Material to process |
#####

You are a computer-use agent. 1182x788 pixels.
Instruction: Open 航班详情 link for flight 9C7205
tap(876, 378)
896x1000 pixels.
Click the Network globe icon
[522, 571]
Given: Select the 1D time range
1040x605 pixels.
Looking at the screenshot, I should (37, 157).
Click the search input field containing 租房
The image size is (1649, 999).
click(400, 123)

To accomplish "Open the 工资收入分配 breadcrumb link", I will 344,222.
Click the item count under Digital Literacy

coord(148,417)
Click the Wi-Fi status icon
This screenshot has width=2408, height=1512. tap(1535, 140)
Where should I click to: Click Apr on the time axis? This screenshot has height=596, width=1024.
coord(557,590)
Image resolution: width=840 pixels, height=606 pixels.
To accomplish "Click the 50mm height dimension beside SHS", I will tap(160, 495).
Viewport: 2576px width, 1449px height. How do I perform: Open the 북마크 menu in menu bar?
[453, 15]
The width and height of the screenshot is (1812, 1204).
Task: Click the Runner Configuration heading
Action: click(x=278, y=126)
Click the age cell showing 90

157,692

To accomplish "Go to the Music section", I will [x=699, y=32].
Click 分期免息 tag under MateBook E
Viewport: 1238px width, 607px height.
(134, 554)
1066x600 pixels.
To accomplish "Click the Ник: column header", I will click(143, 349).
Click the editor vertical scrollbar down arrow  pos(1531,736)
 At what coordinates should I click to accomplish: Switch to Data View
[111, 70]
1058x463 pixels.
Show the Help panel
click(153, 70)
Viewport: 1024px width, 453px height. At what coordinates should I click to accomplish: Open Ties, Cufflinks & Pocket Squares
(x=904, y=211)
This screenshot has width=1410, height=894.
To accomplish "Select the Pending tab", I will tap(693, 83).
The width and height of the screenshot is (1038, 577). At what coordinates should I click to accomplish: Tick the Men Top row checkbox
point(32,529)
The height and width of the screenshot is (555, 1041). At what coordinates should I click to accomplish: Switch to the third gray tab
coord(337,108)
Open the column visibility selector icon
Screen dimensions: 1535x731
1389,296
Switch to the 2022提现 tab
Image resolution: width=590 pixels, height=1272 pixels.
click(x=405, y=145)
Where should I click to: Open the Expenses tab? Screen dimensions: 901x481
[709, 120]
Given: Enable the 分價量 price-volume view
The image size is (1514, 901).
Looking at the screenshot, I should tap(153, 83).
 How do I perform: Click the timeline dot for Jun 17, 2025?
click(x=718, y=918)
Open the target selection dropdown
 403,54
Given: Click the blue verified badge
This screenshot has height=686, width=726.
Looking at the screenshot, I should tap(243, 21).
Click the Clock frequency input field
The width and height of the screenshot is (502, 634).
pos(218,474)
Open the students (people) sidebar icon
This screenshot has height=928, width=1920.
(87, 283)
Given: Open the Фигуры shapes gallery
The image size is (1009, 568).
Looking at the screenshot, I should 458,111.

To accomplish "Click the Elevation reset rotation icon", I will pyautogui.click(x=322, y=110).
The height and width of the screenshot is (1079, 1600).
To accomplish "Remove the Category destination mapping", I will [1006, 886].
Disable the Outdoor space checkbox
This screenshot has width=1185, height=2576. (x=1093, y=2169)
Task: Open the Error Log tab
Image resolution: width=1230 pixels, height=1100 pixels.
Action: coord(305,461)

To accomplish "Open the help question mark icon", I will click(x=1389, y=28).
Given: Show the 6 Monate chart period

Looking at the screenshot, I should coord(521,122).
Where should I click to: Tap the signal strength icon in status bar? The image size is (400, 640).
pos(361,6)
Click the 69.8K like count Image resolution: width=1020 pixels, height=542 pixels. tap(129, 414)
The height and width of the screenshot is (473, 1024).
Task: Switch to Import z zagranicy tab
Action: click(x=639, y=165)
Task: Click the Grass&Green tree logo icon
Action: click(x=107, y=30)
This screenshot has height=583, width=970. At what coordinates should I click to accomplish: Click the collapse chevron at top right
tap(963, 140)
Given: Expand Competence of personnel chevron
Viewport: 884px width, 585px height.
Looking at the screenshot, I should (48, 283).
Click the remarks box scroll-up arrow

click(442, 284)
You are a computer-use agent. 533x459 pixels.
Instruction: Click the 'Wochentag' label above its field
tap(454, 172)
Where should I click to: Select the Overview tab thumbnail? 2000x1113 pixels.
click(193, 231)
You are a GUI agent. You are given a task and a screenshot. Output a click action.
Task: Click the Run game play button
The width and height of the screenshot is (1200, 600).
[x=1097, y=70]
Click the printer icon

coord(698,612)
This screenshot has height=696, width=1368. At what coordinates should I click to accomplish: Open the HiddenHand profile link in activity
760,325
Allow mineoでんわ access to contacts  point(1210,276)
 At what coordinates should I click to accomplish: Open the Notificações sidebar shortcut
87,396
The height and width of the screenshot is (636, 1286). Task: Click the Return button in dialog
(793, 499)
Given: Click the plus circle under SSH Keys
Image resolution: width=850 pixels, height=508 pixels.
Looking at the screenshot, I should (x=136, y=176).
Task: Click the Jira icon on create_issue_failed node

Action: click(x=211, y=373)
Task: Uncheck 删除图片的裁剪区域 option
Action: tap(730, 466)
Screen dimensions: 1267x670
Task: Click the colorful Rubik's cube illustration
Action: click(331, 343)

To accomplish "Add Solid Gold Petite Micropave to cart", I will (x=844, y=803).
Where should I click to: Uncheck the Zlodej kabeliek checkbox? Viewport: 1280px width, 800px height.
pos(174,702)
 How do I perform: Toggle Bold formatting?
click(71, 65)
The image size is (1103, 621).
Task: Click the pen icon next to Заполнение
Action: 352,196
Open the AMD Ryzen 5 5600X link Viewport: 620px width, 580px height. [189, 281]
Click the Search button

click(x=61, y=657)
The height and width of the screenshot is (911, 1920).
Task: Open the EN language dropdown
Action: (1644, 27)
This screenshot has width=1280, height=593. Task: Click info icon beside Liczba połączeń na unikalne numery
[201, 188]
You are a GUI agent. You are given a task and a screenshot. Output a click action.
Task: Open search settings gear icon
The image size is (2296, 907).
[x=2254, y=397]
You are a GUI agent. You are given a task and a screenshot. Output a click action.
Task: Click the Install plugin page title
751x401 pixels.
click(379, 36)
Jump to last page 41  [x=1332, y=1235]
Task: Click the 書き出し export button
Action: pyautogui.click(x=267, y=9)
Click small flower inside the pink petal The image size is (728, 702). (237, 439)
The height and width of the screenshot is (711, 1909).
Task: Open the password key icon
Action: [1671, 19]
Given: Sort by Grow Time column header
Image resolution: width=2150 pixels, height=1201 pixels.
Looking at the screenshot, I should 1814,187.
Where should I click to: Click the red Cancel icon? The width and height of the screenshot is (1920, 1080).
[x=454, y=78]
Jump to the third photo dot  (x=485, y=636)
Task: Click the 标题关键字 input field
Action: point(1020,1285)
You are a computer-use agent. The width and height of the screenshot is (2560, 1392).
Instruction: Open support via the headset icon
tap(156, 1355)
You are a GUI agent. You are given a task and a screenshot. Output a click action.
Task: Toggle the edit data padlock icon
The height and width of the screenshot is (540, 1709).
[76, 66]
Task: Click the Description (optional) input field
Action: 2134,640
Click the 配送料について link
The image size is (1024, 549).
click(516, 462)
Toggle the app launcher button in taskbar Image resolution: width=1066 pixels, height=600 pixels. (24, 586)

#####

Work instructions |
Put the data lines from the line with "Where should I click to: Tap" to the line with "click(193, 231)", both included, into a JSON list of strings with one string per line. Leave out blank lines.

Task response |
[
  "Where should I click to: Tap the signal strength icon in status bar? The image size is (400, 640).",
  "pos(361,6)",
  "Click the 69.8K like count Image resolution: width=1020 pixels, height=542 pixels. tap(129, 414)",
  "The height and width of the screenshot is (473, 1024).",
  "Task: Switch to Import z zagranicy tab",
  "Action: click(x=639, y=165)",
  "Task: Click the Grass&Green tree logo icon",
  "Action: click(x=107, y=30)",
  "This screenshot has height=583, width=970. At what coordinates should I click to accomplish: Click the collapse chevron at top right",
  "tap(963, 140)",
  "Given: Expand Competence of personnel chevron",
  "Viewport: 884px width, 585px height.",
  "Looking at the screenshot, I should (48, 283).",
  "Click the remarks box scroll-up arrow",
  "click(442, 284)",
  "You are a computer-use agent. 533x459 pixels.",
  "Instruction: Click the 'Wochentag' label above its field",
  "tap(454, 172)",
  "Where should I click to: Select the Overview tab thumbnail? 2000x1113 pixels.",
  "click(193, 231)"
]